The use of the word ‘resistance’ is crucial here. If women are not free then neither are men, according to Hegel’s master/slave dialectic. And since men and women are clearly in relation to one another and women make up half the human race, it should be abundantly obvious that any struggle by women should also be a struggle by men.

Geillis Duncan goes to her death with dignity proclaiming her innocence. Iris says she will ‘place a hex on every man, woman and child who takes pleasure in Geillis’ death.’ The locals of the Old Town, along with civic dignitaries and douce church-going folk all assemble to see Geillis hang. However, Iris has seemed to call forth – a bit like Hitchcock in The Birds (1963) –  birds ‘from all over the country to rest on rooftops and lintels and chimneys and windows.’

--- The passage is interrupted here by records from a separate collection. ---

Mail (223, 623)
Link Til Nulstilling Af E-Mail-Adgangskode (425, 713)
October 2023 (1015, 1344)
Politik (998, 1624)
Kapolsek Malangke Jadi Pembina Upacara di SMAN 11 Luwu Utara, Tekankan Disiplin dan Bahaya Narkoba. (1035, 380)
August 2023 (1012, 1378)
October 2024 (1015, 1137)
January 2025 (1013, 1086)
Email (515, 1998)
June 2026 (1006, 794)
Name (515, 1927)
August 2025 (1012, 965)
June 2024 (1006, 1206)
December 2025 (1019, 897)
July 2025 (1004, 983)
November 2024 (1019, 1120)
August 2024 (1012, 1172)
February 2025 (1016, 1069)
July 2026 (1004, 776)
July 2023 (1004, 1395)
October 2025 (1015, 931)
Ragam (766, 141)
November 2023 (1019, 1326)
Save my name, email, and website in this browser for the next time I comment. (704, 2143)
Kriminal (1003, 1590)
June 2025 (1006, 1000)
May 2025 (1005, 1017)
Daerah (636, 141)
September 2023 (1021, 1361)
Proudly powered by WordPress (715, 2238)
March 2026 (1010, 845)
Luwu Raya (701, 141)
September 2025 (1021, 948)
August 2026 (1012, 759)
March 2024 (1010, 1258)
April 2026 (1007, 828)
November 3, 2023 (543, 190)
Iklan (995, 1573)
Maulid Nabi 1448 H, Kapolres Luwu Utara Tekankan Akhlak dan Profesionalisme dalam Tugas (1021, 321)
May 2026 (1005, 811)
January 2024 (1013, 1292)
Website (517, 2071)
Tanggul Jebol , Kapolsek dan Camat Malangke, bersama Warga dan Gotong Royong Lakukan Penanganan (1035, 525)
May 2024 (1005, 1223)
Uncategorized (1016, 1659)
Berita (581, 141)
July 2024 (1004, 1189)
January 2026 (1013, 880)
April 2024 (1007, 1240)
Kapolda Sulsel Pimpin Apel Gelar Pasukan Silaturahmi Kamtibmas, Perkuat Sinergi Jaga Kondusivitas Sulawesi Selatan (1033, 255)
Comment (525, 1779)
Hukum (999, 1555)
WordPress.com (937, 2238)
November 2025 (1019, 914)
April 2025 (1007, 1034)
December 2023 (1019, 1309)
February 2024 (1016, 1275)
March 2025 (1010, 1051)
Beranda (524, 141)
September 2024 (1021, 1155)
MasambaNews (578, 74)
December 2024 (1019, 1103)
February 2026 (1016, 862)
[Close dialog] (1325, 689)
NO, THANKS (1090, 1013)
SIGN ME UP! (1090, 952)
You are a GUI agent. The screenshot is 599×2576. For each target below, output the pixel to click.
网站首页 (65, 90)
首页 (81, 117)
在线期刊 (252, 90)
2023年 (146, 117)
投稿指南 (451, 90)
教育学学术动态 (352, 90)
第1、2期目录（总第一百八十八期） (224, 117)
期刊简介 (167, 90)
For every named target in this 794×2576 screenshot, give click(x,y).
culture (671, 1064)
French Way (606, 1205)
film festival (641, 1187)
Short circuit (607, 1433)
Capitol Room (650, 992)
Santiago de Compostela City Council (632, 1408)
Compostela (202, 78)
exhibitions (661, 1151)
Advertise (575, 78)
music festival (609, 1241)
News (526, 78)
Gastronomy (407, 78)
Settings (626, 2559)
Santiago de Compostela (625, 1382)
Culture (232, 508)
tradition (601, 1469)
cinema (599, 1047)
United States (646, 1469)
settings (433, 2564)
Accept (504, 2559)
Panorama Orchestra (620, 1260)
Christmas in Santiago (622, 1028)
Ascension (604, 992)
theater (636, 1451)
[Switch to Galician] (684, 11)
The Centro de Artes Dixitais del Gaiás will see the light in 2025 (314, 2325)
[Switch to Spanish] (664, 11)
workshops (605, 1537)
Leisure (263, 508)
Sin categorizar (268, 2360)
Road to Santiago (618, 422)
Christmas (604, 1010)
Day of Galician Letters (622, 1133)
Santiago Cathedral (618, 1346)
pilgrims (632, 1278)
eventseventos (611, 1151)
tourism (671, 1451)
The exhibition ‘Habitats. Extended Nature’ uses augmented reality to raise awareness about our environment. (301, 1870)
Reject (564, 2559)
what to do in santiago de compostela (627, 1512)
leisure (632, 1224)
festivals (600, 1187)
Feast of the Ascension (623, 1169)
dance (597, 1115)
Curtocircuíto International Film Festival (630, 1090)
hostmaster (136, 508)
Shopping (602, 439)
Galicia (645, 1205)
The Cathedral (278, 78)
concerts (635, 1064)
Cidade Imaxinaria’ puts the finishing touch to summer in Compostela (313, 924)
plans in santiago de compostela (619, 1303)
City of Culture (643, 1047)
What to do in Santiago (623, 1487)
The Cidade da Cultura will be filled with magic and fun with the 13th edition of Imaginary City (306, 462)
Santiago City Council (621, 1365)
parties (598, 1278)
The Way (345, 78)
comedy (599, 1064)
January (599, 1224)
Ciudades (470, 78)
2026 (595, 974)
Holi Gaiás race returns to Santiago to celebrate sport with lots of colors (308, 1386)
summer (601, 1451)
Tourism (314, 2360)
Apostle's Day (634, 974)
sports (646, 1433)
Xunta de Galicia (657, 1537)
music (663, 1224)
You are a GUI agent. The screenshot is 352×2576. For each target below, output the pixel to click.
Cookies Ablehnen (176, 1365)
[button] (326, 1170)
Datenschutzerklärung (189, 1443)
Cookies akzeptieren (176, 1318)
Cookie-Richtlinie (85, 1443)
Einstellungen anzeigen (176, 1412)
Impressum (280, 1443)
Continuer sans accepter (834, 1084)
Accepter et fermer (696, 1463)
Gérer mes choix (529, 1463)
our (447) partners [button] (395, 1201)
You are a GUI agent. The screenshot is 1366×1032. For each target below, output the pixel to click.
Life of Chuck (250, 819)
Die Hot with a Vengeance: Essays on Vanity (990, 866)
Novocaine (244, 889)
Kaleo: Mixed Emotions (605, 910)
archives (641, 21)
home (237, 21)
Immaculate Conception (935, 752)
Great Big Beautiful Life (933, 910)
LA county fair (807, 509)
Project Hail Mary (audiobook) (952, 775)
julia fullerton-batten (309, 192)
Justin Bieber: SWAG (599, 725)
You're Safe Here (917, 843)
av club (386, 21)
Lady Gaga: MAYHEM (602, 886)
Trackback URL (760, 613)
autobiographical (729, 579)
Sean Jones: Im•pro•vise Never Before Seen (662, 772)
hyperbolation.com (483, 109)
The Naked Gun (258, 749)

Edinburgh’s Old Town remains atmospheric to this day but this image of Geillis being hanged at Castlehill with all these birds watching is an incredibly compelling and eerie one. It has been achieved, like in other parts of the book, with a poetic style of writing. In fact Fagan has written a poem for her heroine at the end of the book called A Grey Rose fir Geillis Duncan.

The light of Geillis Duncan shines brightly in this book that is dedicated to her. Geillis is an Everywoman for Everytime. The injustice she suffered is the injustice all women have suffered and still continue to suffer. Their collective problem seems to be what Fagan calls, ‘The purest light’ attracting ‘the most impenetrable darkness.’ And that darkness is not simply down to toxic masculinity, it is also down to a toxic economic and political system that wants more and more from women as mothers, wives, lovers, workers, sex objects and figures to venerate. Men are coaxed into seeking pure Madonnas on the one hand and erotic La Belle Dame sans Merci figures on the other – a difficult business for any woman to achieve and a ludicrous dualism for any man to wish.

Fagan does recognise the ‘good men too’ and they simply have to grow in number so that all people of all nations, all races, all faiths, all men and all women can come to inherit the better world that is ‘Somewhere out there’ in ‘a different time.’ In the struggle ahead to get there the story of Geillis Duncan in Hex can surely be a guide.